Spambots, as the name suggests, are designed so spread spams (low-quality content) to drive traffic to the spammer’s website. The most common example here is bots on various comment sections on blogs and social media platforms, as well as forums, which spread links to the spam site.
In the past few years, the volume of spambots has significantly declined not because we have found ways to detect and tackle this, but because these tactics are now highly unprofitable due to the changes made by Google Ads and other advertisers.
The main characteristic of bots in this category is to mimic natural user characteristics and so it can be hard to differentiate these bots from legitimate visitors. There are various applications of these imposter bots. For example, propaganda bots during election periods to sway political opinion and drown the opposing opinion are imposter bots. Imposter bots, due to their nature, are also often used in DDoS attacks.
How To Stop Malicious Bot Activities?
The first step in stopping bad bots is to first differentiate between good and malicious bots. One of the best ways to teel a good bot from a bad one is to analyze its behavior. Malicious bad bot behaviors can include:
- Slowly or rapidly overloading the site with traffic
- Probing the site for hidden files
- Content scraping or data scraping in general
- Brute force login attempts
- Hunting for vulnerabilities on the site, like attempting to find outdated apps, plugins, etc.
Bot management refers to the practice of filtering bad bots from good bots and so blocking traffic from malicious bots while allowing good bots to access the website and provide their benefits. This is done by detecting and analyzing bot activity, identifying the source of bot activity, and discerning between good and bad bot behaviors.
There are various tools like DataDome that provide bot management services, and nowadays, bot management is necessary since unchecked bot activities can cause various problems—some can be very severe— from slowing down the website to stealing sensitive and valuable information and even taking control of a website or network altogether.

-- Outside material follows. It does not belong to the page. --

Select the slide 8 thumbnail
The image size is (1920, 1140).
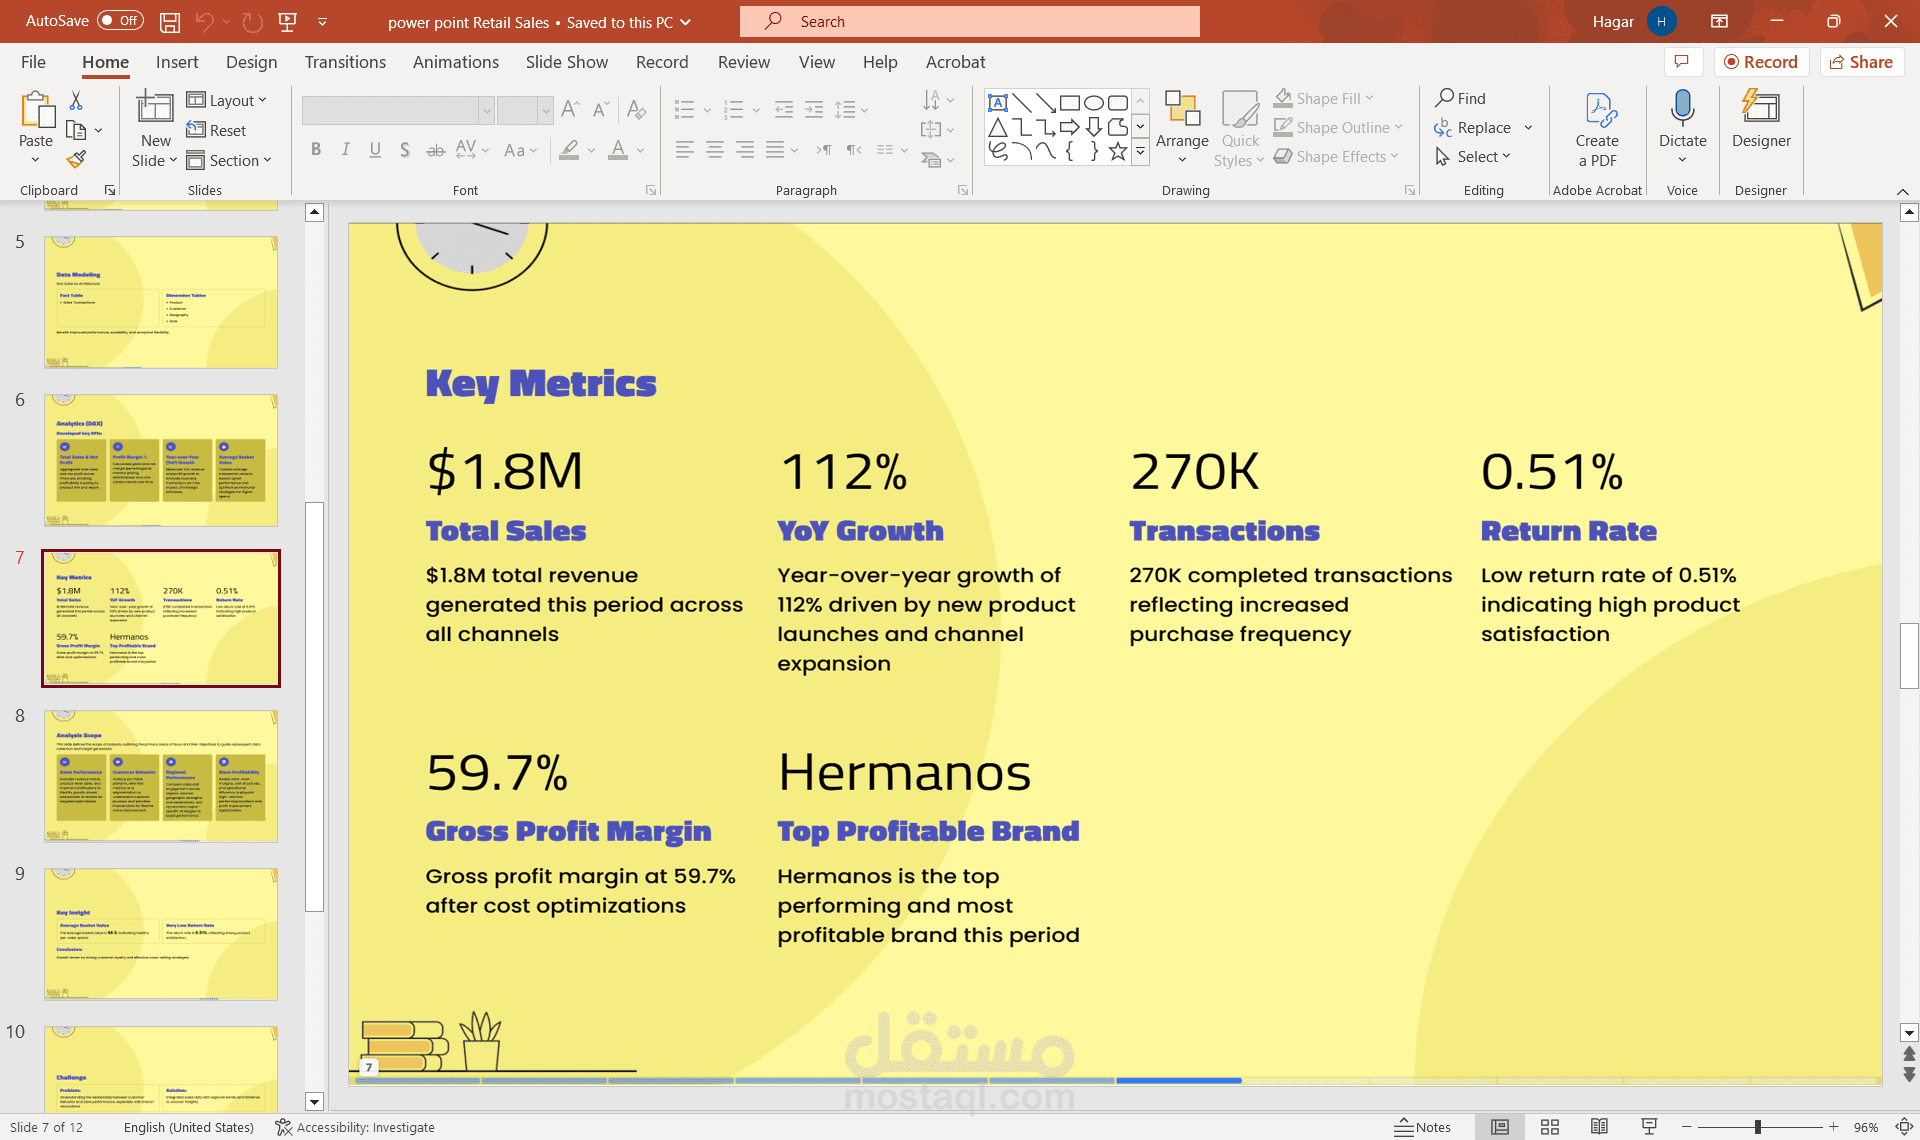tap(161, 776)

A good bot management software should be able to:
- Differentiate between bots and legitimate human visitors
- Identify the source of bot traffic and its reputation
- Identify the IP address of bot origin, and filter based on IP reputation
- Analyze each bot’s behavior
- Differentiate between good bots and bad bots, and add good bots to whitelist
- Rate-limit any bots that over-access the website or service
- Deny access for bad bots, and the bot management tool must be able to only limit access to certain content or resources and serve alternative content to the bad bots to ‘fool’ them
In turn, we can mitigate the damages done by bad bots and the impact of their activities using a proper bot management tool by:
- Blocking any bot from accessing certain content or the whole website/app.

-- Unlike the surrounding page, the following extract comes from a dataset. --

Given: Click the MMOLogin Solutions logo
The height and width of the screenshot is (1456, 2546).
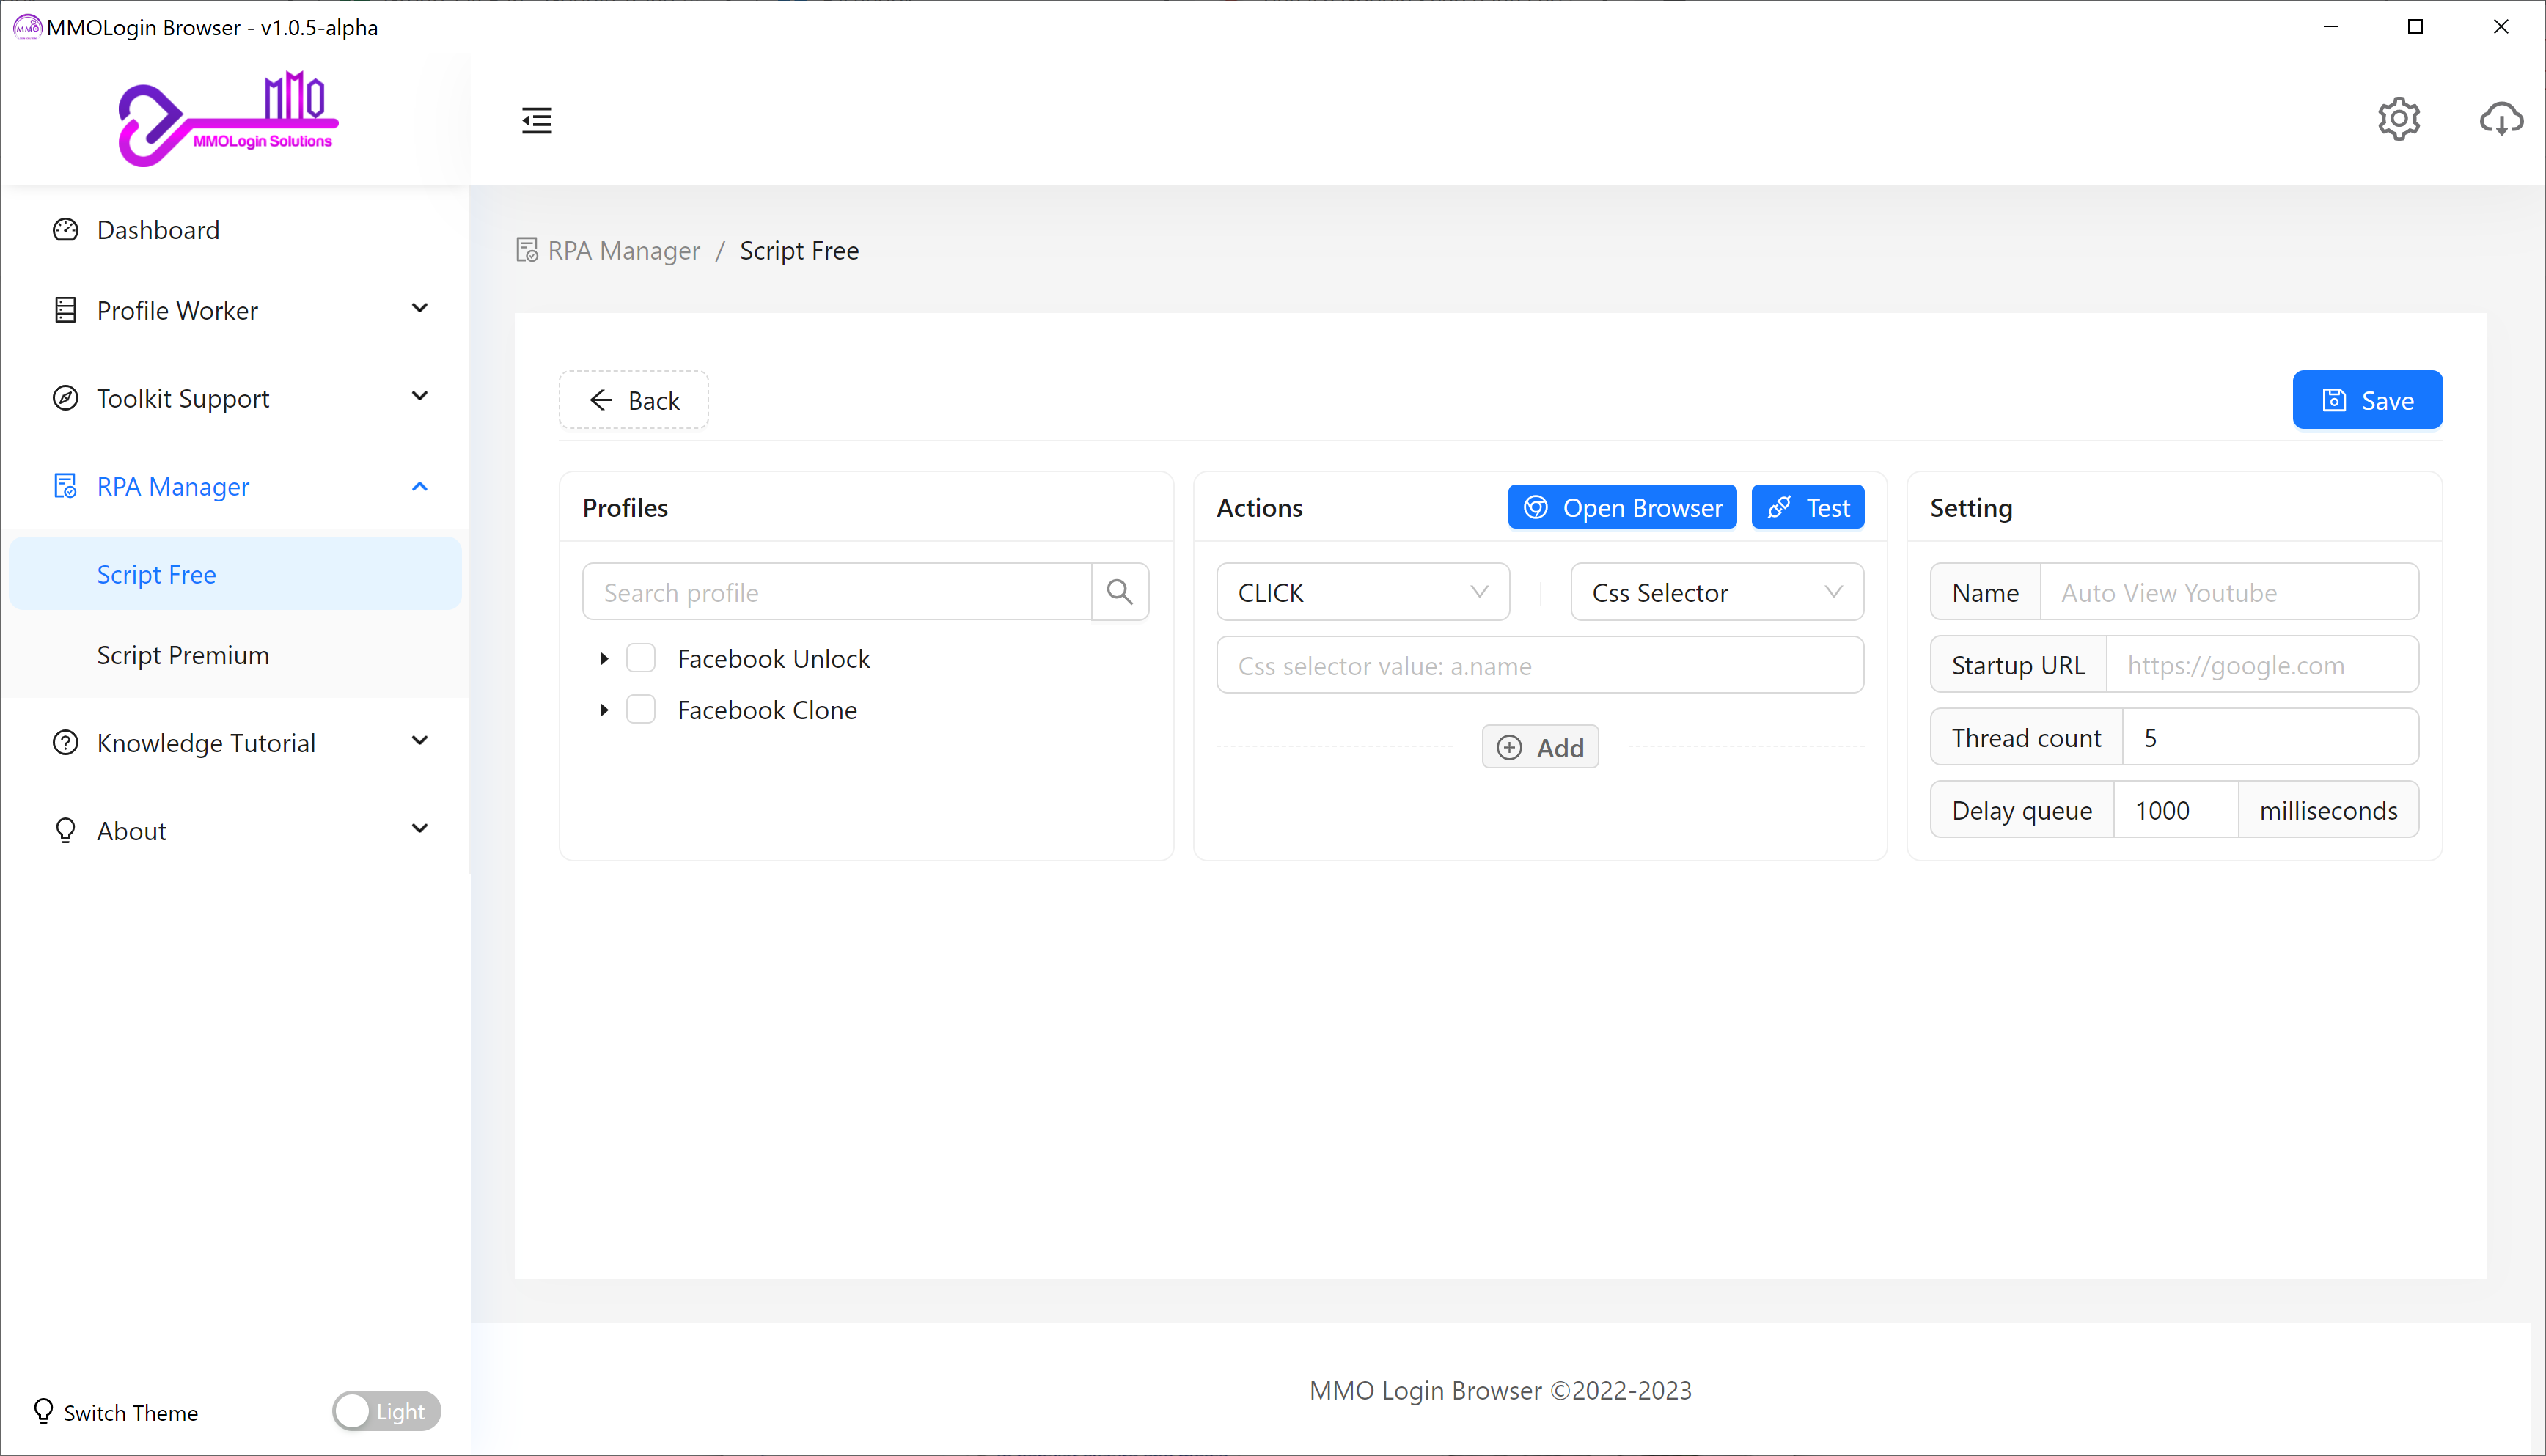Looking at the screenshot, I should 229,119.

- Discerning certain bots with certain characteristics and take the appropriate actions to prevent damages. And, uses the characteristics of the bot to discern other bots with similar characteristics to improve detection speed and accuracy.

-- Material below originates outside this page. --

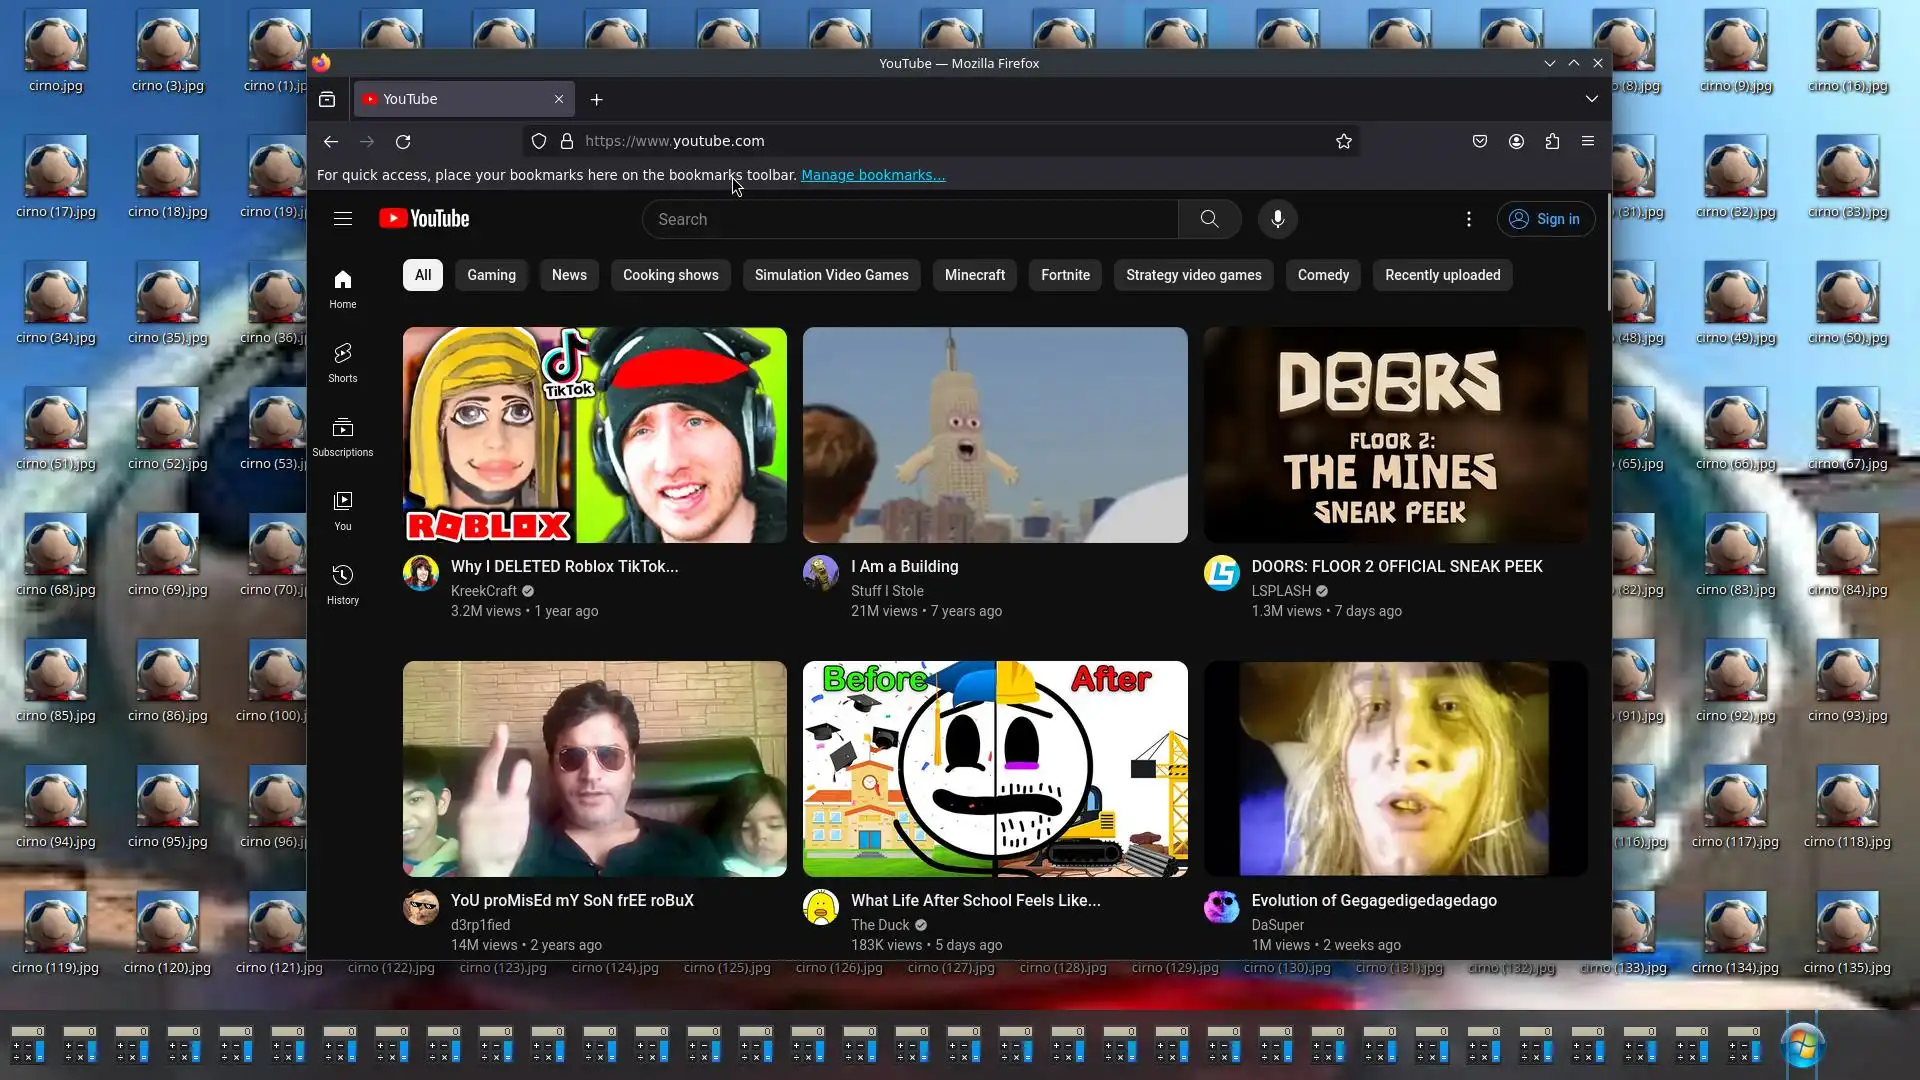Open YouTube settings three-dot menu
The width and height of the screenshot is (1920, 1080).
1468,219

- Challenging suspicious activities with a CAPTCHA or other means. This can also help in recognizing future activities from the same bot even if it has mutated into other forms.
It’s important to note that not all bot activities on your website are bad. In fact, some of these good bots might be very crucial in determining your website’s success. For example, if you block all Googlebot’s activities, you won’t get ranked in Google SERP, which is obviously undesirable.
So, discerning between good and bad bots and ensuring you can sort out harmful bot activity from helpful bot activity and legitimate user traffic is very important. Investing in a proper bot management solution is very important so you can identify and block malicious bots based on proper analysis while still allowing good bots to access content and web assets.